Par exemple : l'amélioration de la qualité de l'air est bénéfique pour la santé, avoir une politique énergétique plus résiliente permet de réduire sa facture, isoler thermiquement son logement fait gagner en confort de vie, etc. Et pour les entreprises, avoir une économie décarbonée, c'est la garantie de rester rentable demain.
Aujourd'hui, il y a une erreur dans la manière de traiter le sujet climat politiquement et médiatiquement. On pense que c'est la peur de la catastrophe qui va motiver l'action. Il faut changer d'angle.
Quel est selon vous le parti politique le plus ambitieux au niveau de la transition écologique ?
Je pense que le programme du Nouveau Front Populaire (NFP) est le plus ambitieux en la matière. Mais en général, je trouve que la plupart des programmes restent très vagues. Mais quoiqu'il en soit, le parti qui prendra le plus de mesures écologiques est sans aucun doute celui qui battra le RN.
Quelles sont les mesures écologiques à mettre en place en priorité aujourd'hui ?
Soutenir davantage l'électrification du parc automobile, ce qui veut dire s'attaquer vraiment à la baisse des émissions des voitures et des camions. Accélérer sur le déploiement des énergies renouvelables et l'isolement des bâtiments, notamment publics, me semblent tout aussi indispensables.
Enfin, mobiliser réellement l'épargne des Français en faveur de la transition. Il y a vraiment quelque chose à faire avec le monde de l'assurance et de la finance. On pourrait aussi mettre en place un réel marché de capitaux européen, dont les fonds pourraient être fléchés vers la transition climatique.
Toutes les études le montrent, pour un Etat, opérer une transition écologique coûte très cher. Qu'en pensez-vous ?
Oui, c'est vrai que la transition écologique est extrêmement coûteuse. C'est la raison pour laquelle je pense que celle-ci est avant tout une affaire d'investissement, notamment issu du monde privé.
Dans les programmes des différents candidats, aucune proposition ne mobilise l'épargne des Français pour le climat. Pourtant, c'est une ressource financière considérable ! Rien que les contrats d'assurance-vie, un produit très rentable en ce moment, c'est 1.800 milliards d'euros.
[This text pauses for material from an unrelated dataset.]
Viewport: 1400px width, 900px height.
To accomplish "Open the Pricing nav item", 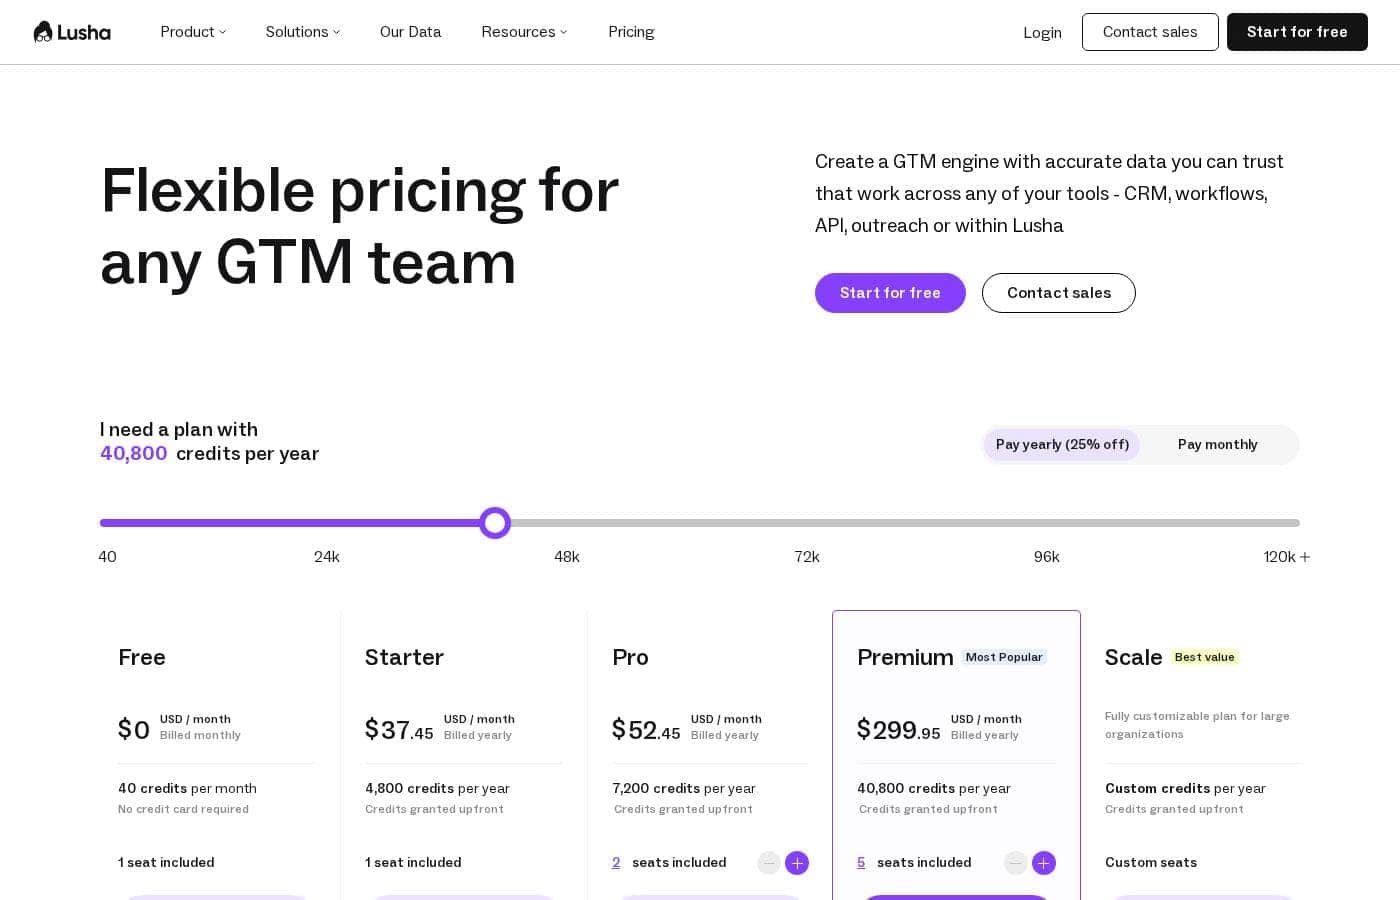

Si on pouvait mobiliser une fraction de cette épargne, ce serait déjà significatif.
Dans son programme, le Nouveau Front Populaire parle d'impliquer davantage la société civile dans le déploiement de leur politique. Est-ce que cela peut avoir un effet bénéfique en particulier en matière d'écologie ?
C'est une voie intéressante car aujourd'hui nous avons une vraie crise de la démocratie représentative. En fait, beaucoup de gens ont l'impression que leurs aspirations personnelles ne pèsent plus sur la décision collective.
De fait, mettre en place des mécanismes de démocratie délibérative comme ceux qu'on a vus à l'œuvre en France, au moment de la « Convention citoyenne pour le climat », va dans le bon sens. On a mis 150 citoyens français autour de la table avec des opinions très différentes.
Et grâce à un travail de neuf mois, où ils ont pu s'informer, écouter des experts, et débattre entre eux, ce collectif a abouti à des mesures ambitieuses sur l'enjeu climat. Au final, à la fin du processus, on eu « 150 Greta Thunberg » !
Ceci étant dit, toutes les propositions de cette convention citoyenne n'ont pas été reprises, alors que le président Emmanuel Macron s'était engagé à les traduire « sans filtre » dans sa politique...
Oui, cela va de soi évidemment. Si on met en place ce type de chose, il est indispensable que le résultat soit à la hauteur du processus. Il ne faut pas tromper les gens, car sinon, c'est délétère. Mais encore une fois, la méthode est en elle-même vertueuse.